Death rate for women with COPD has tripled in last 20 years, government report finds
Jump to full article: HealthDay [HealthScout], 2002-08-01
Author: Adam Marcus / HealthScoutNews Reporter

Intro:

The death rate from chronic lung obstruction has tripled among American women in the last two decades, according to a new government report that also shows the disease in general is vastly under-diagnosed.

As many as 24 million Americans suffer symptoms of chronic obstructive pulmonary disease (COPD), mostly due to smoking, the report says. But 14 million of them aren't properly diagnosed with these health problems, which include chronic bronchitis and emphysema, it adds.

Not only is the prevalence of COPD about 2.4 times higher than physicians formally determine, but women are now more likely than men to die from the disorder, according to the new figures.
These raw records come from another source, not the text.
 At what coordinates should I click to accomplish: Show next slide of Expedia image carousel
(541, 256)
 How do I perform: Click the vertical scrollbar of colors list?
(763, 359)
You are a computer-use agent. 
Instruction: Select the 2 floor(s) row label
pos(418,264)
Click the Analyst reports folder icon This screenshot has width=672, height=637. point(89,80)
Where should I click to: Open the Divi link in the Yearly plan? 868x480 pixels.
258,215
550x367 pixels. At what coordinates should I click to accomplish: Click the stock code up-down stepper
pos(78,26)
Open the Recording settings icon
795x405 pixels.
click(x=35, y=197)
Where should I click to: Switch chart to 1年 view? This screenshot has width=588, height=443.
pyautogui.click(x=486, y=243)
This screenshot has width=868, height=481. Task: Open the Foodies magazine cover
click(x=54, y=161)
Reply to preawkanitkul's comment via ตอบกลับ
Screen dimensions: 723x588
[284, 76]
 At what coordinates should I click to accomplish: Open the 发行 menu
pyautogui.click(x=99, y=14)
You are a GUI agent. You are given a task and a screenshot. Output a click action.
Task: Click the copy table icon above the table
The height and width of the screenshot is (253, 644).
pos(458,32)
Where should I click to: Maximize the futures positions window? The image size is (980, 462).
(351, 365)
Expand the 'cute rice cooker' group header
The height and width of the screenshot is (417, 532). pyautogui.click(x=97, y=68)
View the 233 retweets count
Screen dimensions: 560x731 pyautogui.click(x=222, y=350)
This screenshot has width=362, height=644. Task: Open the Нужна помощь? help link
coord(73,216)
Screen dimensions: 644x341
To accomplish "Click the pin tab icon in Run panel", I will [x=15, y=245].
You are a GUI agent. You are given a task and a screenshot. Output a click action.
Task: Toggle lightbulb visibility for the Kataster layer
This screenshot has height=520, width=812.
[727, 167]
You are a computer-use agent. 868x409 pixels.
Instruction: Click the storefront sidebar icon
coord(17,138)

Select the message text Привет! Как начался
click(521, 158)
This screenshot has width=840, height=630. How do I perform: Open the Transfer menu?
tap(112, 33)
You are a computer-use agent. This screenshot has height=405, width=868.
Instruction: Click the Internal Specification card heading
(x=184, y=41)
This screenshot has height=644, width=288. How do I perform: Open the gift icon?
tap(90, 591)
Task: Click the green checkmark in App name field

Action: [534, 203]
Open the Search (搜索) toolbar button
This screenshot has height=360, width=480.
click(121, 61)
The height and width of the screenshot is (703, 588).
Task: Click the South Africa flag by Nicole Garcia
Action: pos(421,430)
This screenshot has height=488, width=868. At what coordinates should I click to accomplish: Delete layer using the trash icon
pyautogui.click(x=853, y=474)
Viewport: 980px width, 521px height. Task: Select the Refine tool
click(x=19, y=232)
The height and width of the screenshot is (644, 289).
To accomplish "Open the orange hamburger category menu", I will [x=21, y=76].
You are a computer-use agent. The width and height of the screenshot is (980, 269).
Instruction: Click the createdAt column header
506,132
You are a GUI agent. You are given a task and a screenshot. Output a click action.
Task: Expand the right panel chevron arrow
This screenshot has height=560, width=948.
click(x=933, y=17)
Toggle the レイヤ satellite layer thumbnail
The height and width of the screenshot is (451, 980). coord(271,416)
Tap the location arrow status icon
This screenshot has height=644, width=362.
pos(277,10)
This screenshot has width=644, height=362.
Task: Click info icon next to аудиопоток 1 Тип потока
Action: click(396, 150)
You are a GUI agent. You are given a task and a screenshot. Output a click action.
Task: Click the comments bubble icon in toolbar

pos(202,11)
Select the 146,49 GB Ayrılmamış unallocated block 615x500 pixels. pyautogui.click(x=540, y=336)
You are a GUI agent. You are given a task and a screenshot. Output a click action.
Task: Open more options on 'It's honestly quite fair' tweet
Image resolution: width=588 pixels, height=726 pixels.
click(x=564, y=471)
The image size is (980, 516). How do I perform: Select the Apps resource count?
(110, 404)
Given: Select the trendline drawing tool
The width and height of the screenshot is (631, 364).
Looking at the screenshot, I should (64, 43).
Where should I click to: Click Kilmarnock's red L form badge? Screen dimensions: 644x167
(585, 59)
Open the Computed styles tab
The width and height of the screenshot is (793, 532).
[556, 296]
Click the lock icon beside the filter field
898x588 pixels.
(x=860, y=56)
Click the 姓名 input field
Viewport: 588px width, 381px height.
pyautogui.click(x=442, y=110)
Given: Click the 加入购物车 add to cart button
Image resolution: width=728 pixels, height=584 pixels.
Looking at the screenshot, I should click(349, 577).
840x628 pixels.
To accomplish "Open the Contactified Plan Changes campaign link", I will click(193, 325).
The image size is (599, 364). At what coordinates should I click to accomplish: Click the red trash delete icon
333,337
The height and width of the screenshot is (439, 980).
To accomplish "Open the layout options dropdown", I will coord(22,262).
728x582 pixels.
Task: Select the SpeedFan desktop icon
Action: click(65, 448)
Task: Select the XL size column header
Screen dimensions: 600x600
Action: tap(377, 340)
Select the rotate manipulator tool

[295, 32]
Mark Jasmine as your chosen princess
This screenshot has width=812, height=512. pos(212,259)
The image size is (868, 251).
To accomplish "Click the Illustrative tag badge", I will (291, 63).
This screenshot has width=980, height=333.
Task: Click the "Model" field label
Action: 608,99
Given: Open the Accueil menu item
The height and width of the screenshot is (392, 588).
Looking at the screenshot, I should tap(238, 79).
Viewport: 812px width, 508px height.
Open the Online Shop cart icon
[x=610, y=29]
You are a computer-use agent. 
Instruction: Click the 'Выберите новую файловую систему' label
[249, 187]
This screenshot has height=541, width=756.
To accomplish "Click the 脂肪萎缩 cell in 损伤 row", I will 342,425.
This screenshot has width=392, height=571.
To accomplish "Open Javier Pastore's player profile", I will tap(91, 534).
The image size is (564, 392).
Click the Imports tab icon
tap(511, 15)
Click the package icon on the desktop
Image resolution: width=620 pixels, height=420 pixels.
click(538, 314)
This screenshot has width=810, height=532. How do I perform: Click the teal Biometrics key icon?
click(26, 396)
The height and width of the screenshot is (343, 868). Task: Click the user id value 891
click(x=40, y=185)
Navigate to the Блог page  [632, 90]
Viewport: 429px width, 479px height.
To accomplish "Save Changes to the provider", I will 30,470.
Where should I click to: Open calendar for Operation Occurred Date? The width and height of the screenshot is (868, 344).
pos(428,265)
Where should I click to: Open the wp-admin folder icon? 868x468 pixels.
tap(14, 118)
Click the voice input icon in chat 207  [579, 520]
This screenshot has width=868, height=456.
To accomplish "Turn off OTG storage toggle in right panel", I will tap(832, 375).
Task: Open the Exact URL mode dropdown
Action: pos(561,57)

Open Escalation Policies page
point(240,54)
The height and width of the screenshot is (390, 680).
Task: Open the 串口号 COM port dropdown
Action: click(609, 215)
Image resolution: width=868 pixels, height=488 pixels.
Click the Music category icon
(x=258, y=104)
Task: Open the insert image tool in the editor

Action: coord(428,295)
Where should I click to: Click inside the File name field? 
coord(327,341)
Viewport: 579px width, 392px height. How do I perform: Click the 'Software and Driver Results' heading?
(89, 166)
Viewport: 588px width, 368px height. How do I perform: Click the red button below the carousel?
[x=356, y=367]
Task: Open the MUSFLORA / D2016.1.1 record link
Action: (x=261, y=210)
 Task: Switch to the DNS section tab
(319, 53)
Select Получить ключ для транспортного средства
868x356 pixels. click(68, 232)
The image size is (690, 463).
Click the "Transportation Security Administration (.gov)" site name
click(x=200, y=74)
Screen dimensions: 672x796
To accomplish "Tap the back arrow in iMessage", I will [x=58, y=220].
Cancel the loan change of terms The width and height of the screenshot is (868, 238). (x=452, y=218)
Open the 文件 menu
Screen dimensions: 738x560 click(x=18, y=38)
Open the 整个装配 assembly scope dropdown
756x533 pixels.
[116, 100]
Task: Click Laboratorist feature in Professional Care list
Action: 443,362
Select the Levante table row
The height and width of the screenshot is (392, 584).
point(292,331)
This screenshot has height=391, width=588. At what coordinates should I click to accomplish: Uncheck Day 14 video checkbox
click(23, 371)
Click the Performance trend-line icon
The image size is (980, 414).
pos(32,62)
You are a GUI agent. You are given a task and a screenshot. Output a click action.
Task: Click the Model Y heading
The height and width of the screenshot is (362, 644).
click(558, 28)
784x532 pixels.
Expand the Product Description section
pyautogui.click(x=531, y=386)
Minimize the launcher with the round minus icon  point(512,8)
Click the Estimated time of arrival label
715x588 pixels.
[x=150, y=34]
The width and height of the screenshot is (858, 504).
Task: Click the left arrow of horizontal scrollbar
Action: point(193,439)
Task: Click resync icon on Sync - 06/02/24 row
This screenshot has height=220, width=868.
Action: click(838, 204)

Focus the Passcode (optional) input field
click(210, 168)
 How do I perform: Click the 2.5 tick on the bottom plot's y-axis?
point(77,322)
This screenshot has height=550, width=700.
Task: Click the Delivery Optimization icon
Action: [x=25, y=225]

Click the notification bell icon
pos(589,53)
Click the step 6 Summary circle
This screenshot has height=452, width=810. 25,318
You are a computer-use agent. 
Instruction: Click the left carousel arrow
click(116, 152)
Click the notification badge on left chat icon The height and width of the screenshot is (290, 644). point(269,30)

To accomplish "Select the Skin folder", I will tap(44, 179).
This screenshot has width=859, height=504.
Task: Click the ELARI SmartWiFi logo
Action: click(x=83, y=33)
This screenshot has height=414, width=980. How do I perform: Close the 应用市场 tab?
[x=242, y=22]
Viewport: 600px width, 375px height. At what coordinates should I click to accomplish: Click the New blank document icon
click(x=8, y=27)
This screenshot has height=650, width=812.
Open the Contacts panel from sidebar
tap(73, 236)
"COPD is now a woman's disease," says Dr. David Mannino, a lung expert at the U.S. Centers for Disease Control and Prevention and lead author of the surveillance report. Mannino blames the "alarming" increase on the rise in smoking among women after World War II. . .

The rate of death from the disease among women tripled between 1980 and 2000, from 20 per 100,000 to 57 per 100,000. It rose much more modestly among men, from 73 to 82 per 100,000, during that period.

But in the year 2000, government officials say, there were 59,936 female deaths from COPD in 2000 vs. 59,118 male deaths.

Smoking is believed to account for 80 to 85 percent of COPD cases in the United States . . .

Hurd's group wants doctors to take a more active role in screening their patients, particularly smokers, for evidence of lung impairment. That includes using a device called a spriometer that measures airway function, and not simply relying on self-reported complaints.